[Stored items from a collection]
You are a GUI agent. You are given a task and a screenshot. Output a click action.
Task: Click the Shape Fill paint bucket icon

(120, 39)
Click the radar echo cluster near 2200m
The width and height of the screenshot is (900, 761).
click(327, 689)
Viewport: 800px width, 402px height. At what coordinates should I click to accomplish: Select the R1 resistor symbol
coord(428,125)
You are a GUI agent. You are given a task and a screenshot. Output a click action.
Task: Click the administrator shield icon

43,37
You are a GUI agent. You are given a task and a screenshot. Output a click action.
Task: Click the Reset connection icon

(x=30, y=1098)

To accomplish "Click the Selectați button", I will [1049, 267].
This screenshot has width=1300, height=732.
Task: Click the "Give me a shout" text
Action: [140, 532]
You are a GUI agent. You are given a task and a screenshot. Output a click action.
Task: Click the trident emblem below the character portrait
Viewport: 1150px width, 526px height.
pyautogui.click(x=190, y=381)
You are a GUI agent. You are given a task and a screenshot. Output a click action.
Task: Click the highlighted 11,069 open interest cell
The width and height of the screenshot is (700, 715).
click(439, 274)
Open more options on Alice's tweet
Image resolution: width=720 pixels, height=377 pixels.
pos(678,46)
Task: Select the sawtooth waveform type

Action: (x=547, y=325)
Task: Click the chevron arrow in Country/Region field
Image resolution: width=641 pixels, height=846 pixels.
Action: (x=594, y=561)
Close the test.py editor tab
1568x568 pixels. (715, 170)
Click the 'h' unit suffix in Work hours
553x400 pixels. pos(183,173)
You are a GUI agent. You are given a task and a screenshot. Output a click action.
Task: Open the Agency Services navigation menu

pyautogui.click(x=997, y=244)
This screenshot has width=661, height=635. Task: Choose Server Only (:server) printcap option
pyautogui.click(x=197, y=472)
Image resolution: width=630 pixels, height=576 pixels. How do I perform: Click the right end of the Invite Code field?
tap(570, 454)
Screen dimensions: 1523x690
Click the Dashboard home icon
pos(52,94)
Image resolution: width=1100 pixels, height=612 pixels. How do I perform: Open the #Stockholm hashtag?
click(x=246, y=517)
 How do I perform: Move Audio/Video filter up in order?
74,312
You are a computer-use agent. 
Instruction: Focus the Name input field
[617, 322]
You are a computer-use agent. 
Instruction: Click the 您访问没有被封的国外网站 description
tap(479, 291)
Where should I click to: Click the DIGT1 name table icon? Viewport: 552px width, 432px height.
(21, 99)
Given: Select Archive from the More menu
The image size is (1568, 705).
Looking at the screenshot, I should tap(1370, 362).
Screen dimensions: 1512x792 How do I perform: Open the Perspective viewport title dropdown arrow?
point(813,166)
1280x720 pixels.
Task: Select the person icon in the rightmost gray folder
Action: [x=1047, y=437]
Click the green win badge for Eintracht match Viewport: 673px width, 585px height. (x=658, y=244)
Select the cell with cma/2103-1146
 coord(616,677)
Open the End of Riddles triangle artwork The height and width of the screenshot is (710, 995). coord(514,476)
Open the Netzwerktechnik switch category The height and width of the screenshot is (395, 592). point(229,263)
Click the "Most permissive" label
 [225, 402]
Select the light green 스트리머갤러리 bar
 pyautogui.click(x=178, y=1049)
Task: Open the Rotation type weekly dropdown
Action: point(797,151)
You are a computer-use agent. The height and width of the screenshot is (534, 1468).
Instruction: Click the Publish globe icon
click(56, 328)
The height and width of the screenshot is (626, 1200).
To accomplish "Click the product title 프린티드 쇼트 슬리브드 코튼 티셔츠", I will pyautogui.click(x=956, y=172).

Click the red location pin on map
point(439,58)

■ **EXERCISE DIRECTIONS**: Having read the entries, output all of them verbatim.

■ **EXPECTED ANSWER**:
You are a GUI agent. You are given a task and a screenshot. Output a click action.
Task: Click the Shape Fill paint bucket icon

(120, 39)
Click the radar echo cluster near 2200m
The width and height of the screenshot is (900, 761).
click(327, 689)
Viewport: 800px width, 402px height. At what coordinates should I click to accomplish: Select the R1 resistor symbol
coord(428,125)
You are a GUI agent. You are given a task and a screenshot. Output a click action.
Task: Click the administrator shield icon

43,37
You are a GUI agent. You are given a task and a screenshot. Output a click action.
Task: Click the Reset connection icon

(x=30, y=1098)

To accomplish "Click the Selectați button", I will [1049, 267].
This screenshot has width=1300, height=732.
Task: Click the "Give me a shout" text
Action: [140, 532]
You are a GUI agent. You are given a task and a screenshot. Output a click action.
Task: Click the trident emblem below the character portrait
Viewport: 1150px width, 526px height.
pyautogui.click(x=190, y=381)
You are a GUI agent. You are given a task and a screenshot. Output a click action.
Task: Click the highlighted 11,069 open interest cell
The width and height of the screenshot is (700, 715).
click(439, 274)
Open more options on Alice's tweet
Image resolution: width=720 pixels, height=377 pixels.
pos(678,46)
Task: Select the sawtooth waveform type

Action: (x=547, y=325)
Task: Click the chevron arrow in Country/Region field
Image resolution: width=641 pixels, height=846 pixels.
Action: (x=594, y=561)
Close the test.py editor tab
1568x568 pixels. (715, 170)
Click the 'h' unit suffix in Work hours
553x400 pixels. pos(183,173)
You are a GUI agent. You are given a task and a screenshot. Output a click action.
Task: Open the Agency Services navigation menu

pyautogui.click(x=997, y=244)
This screenshot has width=661, height=635. Task: Choose Server Only (:server) printcap option
pyautogui.click(x=197, y=472)
Image resolution: width=630 pixels, height=576 pixels. How do I perform: Click the right end of the Invite Code field?
tap(570, 454)
Screen dimensions: 1523x690
Click the Dashboard home icon
pos(52,94)
Image resolution: width=1100 pixels, height=612 pixels. How do I perform: Open the #Stockholm hashtag?
click(x=246, y=517)
 How do I perform: Move Audio/Video filter up in order?
74,312
You are a computer-use agent. 
Instruction: Focus the Name input field
[617, 322]
You are a computer-use agent. 
Instruction: Click the 您访问没有被封的国外网站 description
tap(479, 291)
Where should I click to: Click the DIGT1 name table icon? Viewport: 552px width, 432px height.
(21, 99)
Given: Select Archive from the More menu
The image size is (1568, 705).
Looking at the screenshot, I should tap(1370, 362).
Screen dimensions: 1512x792 How do I perform: Open the Perspective viewport title dropdown arrow?
point(813,166)
1280x720 pixels.
Task: Select the person icon in the rightmost gray folder
Action: [x=1047, y=437]
Click the green win badge for Eintracht match Viewport: 673px width, 585px height. (x=658, y=244)
Select the cell with cma/2103-1146
 coord(616,677)
Open the End of Riddles triangle artwork The height and width of the screenshot is (710, 995). coord(514,476)
Open the Netzwerktechnik switch category The height and width of the screenshot is (395, 592). point(229,263)
Click the "Most permissive" label
 [225, 402]
Select the light green 스트리머갤러리 bar
 pyautogui.click(x=178, y=1049)
Task: Open the Rotation type weekly dropdown
Action: point(797,151)
You are a computer-use agent. The height and width of the screenshot is (534, 1468).
Instruction: Click the Publish globe icon
click(56, 328)
The height and width of the screenshot is (626, 1200).
To accomplish "Click the product title 프린티드 쇼트 슬리브드 코튼 티셔츠", I will pyautogui.click(x=956, y=172).

Click the red location pin on map
point(439,58)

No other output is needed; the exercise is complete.